Primary deliverable: Basis of Design (BOD) — the governing technical specification. Every change order is priced as a delta from the BOD. If the BOD is vague about something, expect a change order when it must be resolved. Make it specific.

Other deliverables: Firm Design Phase covers FDS, ICD, equipment BOM, and integration architecture in detail.

This phase is where the project’s character is set. The Solutions team hands off to the Engineering team — one of the five most dangerous transitions in the lifecycle.

Translates FDS and BOD into fabrication documents. Post-2020, this phase was structurally broken by supply chain lead times.

The post-2020 lead time crisis: Pre-2020, PLCs/VFDs had 8-12 week lead times. By mid-2021: 40-60+ weeks. The Interact Analysis bullwhip effect distorted markets through 2024. Projects planned at 18-month delivery slid to 24-30 months.

New rule: First deliverable in Phase 3 = long-lead procurement list. Issue POs for everything with >20-week lead times before detailed design is finalized. Waiting for design sign-off hands the schedule to the supply chain.

Factory Acceptance Test (FAT): Governed by IEC 62381:2024. Witnessed, protocolled testing at the manufacturer’s facility before shipment. Covers documentation, dimensional inspection, functional testing of all modes and safety interlocks, I/O point-by-point verification, software logic, and communications.

Punch list categories:

  • Category A: Blocks shipment
  • Category B: Must be resolved before SAT
  • Category C: Minor, agreed resolution date

Factory Integration Test (FIT): IEC 62381:2024 introduced FIT as a fourth stage — testing multi-vendor subsystems together before shipment. For any project with multiple technology vendors (most of them), FIT is not optional.

Cost of defects: Finding at FAT costs 1×. Post-installation costs 10×. Post-go-live costs 50-100×.

Site Lead / Installation Manager manages subcontracted mechanical and electrical trades. Standard sequence: civil readiness → mechanical → electrical infrastructure → controls → punch list closure.

Brownfield projects are significantly harder: the customer cannot vacate, forcing phased construction with three-party negotiation between integrator schedule, customer operations, and general contractor access.
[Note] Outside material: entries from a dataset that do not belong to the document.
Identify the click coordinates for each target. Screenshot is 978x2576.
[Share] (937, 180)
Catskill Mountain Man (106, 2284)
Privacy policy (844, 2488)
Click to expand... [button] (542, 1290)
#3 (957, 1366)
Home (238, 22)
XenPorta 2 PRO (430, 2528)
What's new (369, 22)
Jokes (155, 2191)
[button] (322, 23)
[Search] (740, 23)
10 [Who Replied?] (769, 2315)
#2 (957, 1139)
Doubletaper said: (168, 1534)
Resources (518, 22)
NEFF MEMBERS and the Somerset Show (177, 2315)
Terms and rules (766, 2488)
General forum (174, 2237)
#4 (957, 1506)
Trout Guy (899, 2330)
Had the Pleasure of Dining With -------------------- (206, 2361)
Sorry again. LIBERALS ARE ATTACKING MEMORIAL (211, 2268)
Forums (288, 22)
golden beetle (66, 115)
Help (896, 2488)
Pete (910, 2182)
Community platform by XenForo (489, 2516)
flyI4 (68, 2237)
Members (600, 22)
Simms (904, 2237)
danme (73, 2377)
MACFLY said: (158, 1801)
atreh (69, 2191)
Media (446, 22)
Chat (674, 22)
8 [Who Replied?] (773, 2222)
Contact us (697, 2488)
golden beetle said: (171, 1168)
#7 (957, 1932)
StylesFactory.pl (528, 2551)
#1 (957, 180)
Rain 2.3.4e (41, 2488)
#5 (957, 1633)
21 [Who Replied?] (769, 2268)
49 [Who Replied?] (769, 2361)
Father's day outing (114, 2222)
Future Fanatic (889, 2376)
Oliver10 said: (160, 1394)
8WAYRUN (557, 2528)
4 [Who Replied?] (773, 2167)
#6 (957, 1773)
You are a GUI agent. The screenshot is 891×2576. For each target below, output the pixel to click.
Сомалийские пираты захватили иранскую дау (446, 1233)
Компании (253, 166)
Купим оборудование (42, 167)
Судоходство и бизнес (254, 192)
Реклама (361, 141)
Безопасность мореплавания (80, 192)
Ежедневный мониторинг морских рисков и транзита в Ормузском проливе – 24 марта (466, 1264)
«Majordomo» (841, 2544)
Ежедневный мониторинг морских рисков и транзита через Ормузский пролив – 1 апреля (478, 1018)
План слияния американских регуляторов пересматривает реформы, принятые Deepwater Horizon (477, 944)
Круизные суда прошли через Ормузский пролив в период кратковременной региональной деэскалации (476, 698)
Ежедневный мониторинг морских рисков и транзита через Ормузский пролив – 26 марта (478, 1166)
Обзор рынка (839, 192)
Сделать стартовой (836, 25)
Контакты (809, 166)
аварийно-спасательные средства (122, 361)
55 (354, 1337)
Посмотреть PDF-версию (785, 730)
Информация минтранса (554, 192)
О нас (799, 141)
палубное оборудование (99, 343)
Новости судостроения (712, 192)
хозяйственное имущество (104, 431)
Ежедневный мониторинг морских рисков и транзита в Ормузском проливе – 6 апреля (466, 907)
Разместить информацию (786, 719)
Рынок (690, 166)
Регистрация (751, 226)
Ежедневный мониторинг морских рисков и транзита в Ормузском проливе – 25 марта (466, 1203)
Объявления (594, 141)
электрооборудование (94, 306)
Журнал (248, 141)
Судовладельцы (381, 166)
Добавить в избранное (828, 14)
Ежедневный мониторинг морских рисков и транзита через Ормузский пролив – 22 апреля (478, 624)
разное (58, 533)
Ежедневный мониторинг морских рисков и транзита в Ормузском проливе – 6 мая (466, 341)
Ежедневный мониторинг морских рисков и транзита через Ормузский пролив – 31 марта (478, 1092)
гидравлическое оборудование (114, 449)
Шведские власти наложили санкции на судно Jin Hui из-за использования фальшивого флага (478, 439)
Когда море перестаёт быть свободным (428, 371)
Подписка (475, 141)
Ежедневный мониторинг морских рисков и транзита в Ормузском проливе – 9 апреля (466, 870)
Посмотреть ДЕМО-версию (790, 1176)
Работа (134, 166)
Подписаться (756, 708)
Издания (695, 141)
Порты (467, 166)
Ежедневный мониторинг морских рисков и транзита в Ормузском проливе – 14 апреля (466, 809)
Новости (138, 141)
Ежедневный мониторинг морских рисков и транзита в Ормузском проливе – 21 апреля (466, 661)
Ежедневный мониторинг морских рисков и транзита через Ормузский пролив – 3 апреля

Stages: cold commissioning (no product) → warm commissioning / wet run → parallel operation → cutover → performance verification.

SAT (Site Acceptance Test): Minimum 72-168 hours continuous run at production load. Unplanned stops reset the clock. Throughput must achieve ≥95% of contracted rate. SAT triggers the final major payment milestone (typically 10% of contract value).

12 months from SAT acceptance. Standard terms. The commissioning team disperses; the service team inherits the system.

Knowledge transfer from commissioning to service is the most consistently underdone activity — and the one operators most regret when it’s done poorly.

After warranty: multi-year Lifecycle Services Agreement (LSA) or Maintenance Service Contract (MSC). Both Dematic and Honeywell Intelligrated explicitly manage aftermarket as a strategic recurring revenue line.

Milestone Billing Structure (Typical $15-40M Project)

Section titled “Milestone Billing Structure (Typical $15-40M Project)”

Typical split: 10/10/15/20/15/10/10/10 across phases. The integrator’s primary leverage is completing commissioning to release the SAT milestone and retainage. Customer’s leverage: retainage released at warranty expiration (not just SAT) is stronger protection.